Bringing it together: a practical checklist
If you want something tangible to take back to your own environment:
-
Inventory your AI. Every tool, integration, and agent. Today, not next quarter.
-
Map it onto the layers.
-
What does it touch on the connectivity side (endpoints, egress)?
-
What does it touch on the cyber side (permissions, data classes)?
-
What does it touch on the recovery side (backups, archives, runbooks)?
-
-
Find the orphans. Tools nobody owns, integrations nobody reviewed, scopes nobody agreed to.
-
Add AI scenarios to your tests. A compromised agent. A hallucinated delete. A shadow deployment exfiltrating quietly. If your DR tests don’t include any of those, they’re rehearsing for the wrong decade.
-
Revisit the social contract. For each critical service, add a line: what happens if an AI tool is involved when this goes wrong, and who decides?
None of this requires a new product. Most of it is what good architecture has always looked like: least privilege, segmentation, tested recovery, clear ownership, applied honestly to a new kind of tenant in the environment.
The point
AI isn’t the end of data protection. It’s not the start of it either.
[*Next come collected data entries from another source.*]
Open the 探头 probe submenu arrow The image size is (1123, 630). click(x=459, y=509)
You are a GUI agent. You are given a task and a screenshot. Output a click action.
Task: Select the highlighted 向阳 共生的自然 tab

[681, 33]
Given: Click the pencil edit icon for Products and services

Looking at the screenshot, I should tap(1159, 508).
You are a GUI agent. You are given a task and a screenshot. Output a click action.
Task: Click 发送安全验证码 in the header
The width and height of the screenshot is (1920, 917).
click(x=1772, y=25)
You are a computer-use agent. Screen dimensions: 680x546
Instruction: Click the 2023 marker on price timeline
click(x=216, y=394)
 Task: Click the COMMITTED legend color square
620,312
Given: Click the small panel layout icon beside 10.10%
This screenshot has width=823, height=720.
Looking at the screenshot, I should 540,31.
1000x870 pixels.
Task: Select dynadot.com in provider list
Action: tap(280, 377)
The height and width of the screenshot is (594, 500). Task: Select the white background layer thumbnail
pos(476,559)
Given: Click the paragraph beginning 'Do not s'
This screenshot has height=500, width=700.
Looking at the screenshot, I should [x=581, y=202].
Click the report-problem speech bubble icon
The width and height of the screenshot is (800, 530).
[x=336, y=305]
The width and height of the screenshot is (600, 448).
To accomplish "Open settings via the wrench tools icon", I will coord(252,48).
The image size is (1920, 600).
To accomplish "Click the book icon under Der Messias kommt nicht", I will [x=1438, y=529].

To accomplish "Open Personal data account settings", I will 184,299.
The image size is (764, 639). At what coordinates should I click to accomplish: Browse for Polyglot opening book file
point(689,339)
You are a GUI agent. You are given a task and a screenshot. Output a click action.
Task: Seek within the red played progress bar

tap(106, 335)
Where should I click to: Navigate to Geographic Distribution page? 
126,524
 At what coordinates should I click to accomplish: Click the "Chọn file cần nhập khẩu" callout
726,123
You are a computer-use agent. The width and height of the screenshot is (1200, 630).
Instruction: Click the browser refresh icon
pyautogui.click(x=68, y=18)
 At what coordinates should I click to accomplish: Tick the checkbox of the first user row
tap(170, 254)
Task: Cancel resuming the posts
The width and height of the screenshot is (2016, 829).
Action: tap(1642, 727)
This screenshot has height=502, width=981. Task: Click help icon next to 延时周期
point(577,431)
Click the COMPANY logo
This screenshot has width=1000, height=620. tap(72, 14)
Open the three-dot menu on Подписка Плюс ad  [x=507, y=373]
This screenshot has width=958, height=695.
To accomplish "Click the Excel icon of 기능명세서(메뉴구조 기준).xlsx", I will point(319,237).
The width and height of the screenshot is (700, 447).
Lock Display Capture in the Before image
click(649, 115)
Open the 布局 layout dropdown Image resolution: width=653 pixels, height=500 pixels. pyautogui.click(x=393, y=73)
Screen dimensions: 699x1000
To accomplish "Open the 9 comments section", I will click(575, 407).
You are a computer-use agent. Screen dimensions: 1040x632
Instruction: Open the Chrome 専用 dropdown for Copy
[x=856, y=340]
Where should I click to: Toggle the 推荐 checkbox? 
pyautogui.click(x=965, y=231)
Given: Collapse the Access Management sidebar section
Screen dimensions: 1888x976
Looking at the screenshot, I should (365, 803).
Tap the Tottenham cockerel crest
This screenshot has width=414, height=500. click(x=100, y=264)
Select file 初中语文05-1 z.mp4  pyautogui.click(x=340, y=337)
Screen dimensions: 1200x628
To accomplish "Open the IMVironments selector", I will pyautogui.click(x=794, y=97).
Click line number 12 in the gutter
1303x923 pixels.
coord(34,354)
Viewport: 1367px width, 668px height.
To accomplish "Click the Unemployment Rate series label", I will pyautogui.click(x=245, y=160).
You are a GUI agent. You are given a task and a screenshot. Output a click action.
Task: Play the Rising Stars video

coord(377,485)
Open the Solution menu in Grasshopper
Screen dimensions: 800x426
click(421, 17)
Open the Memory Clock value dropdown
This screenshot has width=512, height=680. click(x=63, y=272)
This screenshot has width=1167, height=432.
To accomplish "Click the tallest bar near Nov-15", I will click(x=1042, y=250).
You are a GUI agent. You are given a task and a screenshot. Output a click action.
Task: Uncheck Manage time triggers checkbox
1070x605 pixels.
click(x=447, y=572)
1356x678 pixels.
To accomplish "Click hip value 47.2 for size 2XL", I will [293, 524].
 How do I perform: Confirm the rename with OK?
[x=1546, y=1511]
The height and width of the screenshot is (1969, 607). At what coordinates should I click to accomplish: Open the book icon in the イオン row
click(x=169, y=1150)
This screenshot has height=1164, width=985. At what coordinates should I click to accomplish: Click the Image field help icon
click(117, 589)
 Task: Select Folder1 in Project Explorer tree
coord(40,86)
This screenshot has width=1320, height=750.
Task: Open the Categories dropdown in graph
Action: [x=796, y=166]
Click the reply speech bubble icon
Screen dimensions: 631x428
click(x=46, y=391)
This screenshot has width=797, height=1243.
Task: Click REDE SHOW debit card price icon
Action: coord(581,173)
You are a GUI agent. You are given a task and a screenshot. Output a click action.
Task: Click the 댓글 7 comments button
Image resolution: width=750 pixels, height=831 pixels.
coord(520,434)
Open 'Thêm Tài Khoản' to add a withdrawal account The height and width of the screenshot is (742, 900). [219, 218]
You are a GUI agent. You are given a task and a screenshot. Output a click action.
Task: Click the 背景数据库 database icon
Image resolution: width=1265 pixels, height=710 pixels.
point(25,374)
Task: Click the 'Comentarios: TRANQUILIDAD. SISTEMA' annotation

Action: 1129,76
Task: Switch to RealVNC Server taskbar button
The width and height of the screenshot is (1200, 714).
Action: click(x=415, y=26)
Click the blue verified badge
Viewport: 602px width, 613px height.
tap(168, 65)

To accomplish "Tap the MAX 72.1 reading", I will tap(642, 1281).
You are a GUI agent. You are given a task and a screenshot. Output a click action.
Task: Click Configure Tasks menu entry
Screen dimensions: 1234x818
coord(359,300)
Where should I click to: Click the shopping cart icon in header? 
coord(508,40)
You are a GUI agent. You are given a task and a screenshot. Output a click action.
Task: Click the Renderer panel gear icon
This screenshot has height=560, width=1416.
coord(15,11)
It’s a new kind of participant, fast, capable, under-supervised, and already inside the walls, and the protective layers we spent years building need to be re‑read with that participant in mind.
The good news: if you’ve already done the social-contract work, and you’ve already stacked your connectivity, cyber and recovery layers so that they fail safely together, you’re most of the way there. You just need to add a fourth question to the conversation.
> “When the lights go out, what was the AI doing, and did anyone sign their name next to that?”
That’s where the next version of real data protection begins.